Neurological studies have disclosed that a person’s drive to experience what they call a “neural buzz”, sort of a “high” produced by novel experience, peaks around age 15. It explains a lot.

Because so much of our job is to keep our children from harm, most of us probably read that news about “buzz seeking” and just want to get our kids safely past this stage. It is without question a time that can lead to risky behavior such a drug and alcohol experimentation. But the drive to experience novel sensations and to conquer the fear of the unknown is actually something your child could not survive without.

Wanting to experience new and unfamiliar surroundings is what drives us to leave the confines of a very secure home and family in order to seek out new people and new experiences. It is critical for parents to remember that there is as much “buzz” to be had in making new friends, joining a new sports team, or spending time in community projects as there is in dangerous behavior.

The key factor is that kids this age are driven to experience novelty and conquer their fear of it.

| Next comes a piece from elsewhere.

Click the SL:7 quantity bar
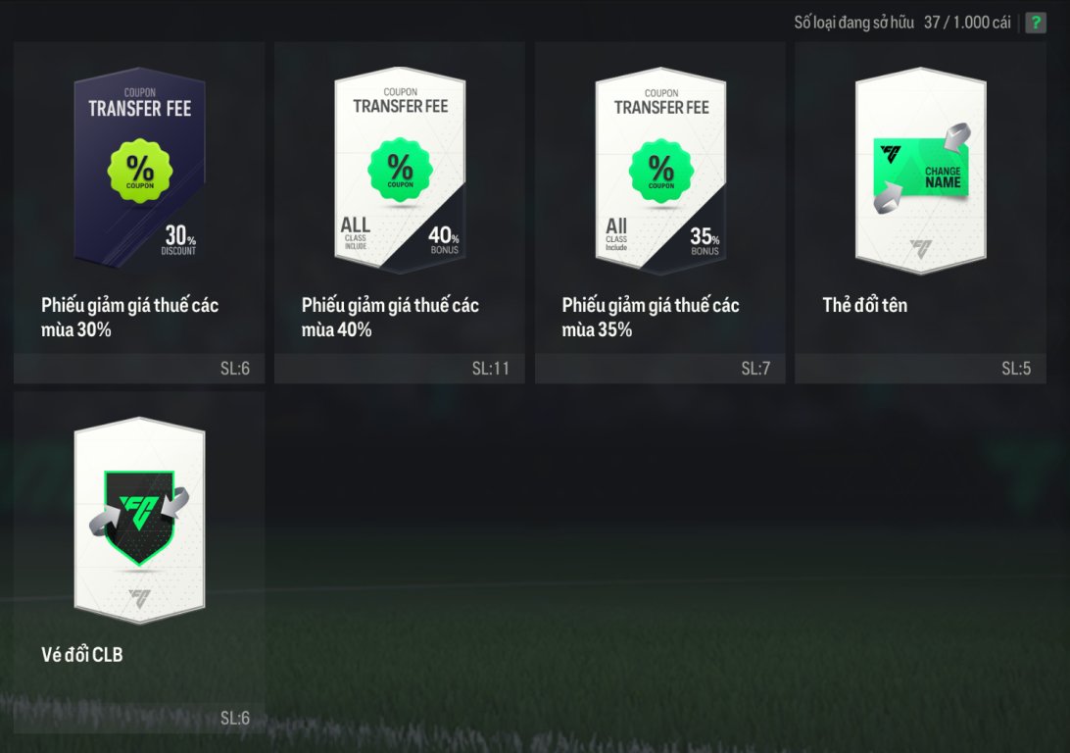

So there is a bit of irony here. The more we shelter our children, confining them to spaces they already understand how to navigate, the more we bump heads as teens look to achieve the “neural buzz” they seek. Keeping a child “safe” at home might be a serious risk.  Instead, think of new and challenging experiences for your child as something that will feed a serious need.

Make sure you are consistently providing your adolescent with more and more independence, encouraging them into activities that will be at least slightly unsettling. Conquering the fear of the unknown in constructive ways, over and over again, will mean there is far less need to seek novel sensation in dangerous settings.  And of course, make sure you talk with your kids early and often about the risks and consequences of underage drinking. 

So enjoy these last lazy days of summer, and get ready to immerse your child in the unknown. It’s a life saver for everybody!